* [RECORDS FOR THE TASK]
□ □ □ □ □ □ □
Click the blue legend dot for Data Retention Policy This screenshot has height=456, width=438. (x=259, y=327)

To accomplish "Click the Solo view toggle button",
□ □ □ □ □ □ □
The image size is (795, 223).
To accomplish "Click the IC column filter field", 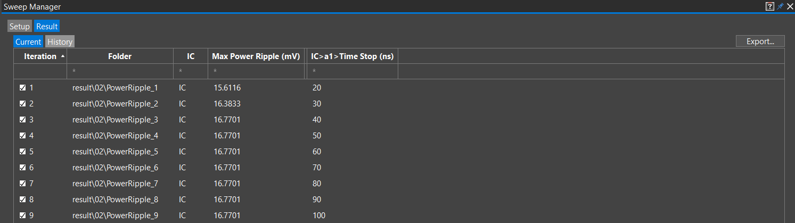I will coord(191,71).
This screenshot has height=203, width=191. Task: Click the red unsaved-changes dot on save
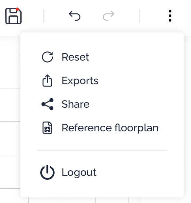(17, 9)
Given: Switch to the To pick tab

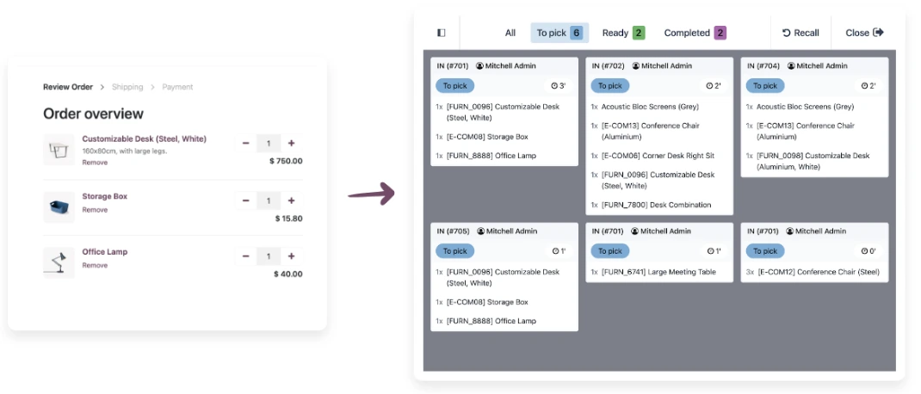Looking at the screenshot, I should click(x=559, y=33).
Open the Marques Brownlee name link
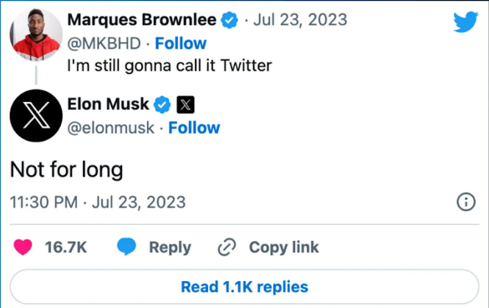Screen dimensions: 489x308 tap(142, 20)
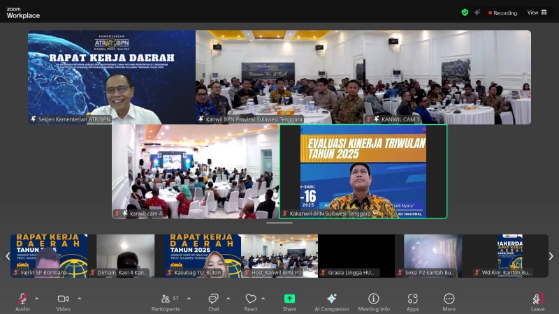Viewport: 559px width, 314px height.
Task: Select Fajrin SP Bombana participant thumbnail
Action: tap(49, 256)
□ □ □ □ □ □ □
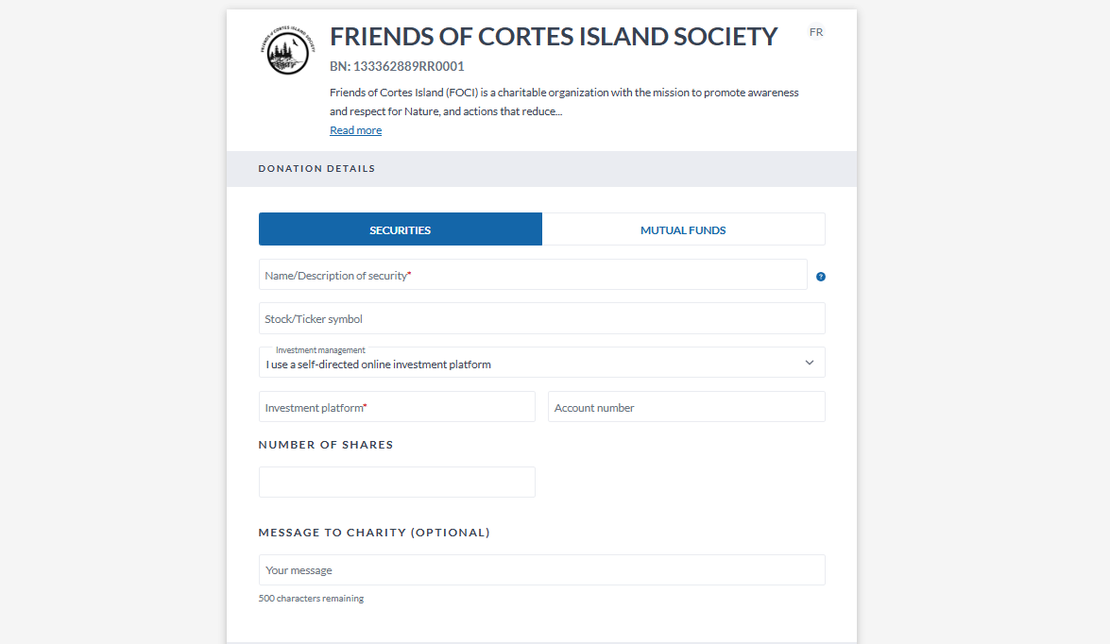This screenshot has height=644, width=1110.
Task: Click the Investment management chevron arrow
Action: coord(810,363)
□ □ □ □ □ □ □
* [PROBLEM REQUIREMENTS]
The expected output is exactly the lines of the listing above between the line holding "Click the blue" and the line holding "the Solo view", inclusive.

* [TASK SOLUTION]
Click the blue legend dot for Data Retention Policy This screenshot has height=456, width=438. (x=259, y=327)

To accomplish "Click the Solo view toggle button",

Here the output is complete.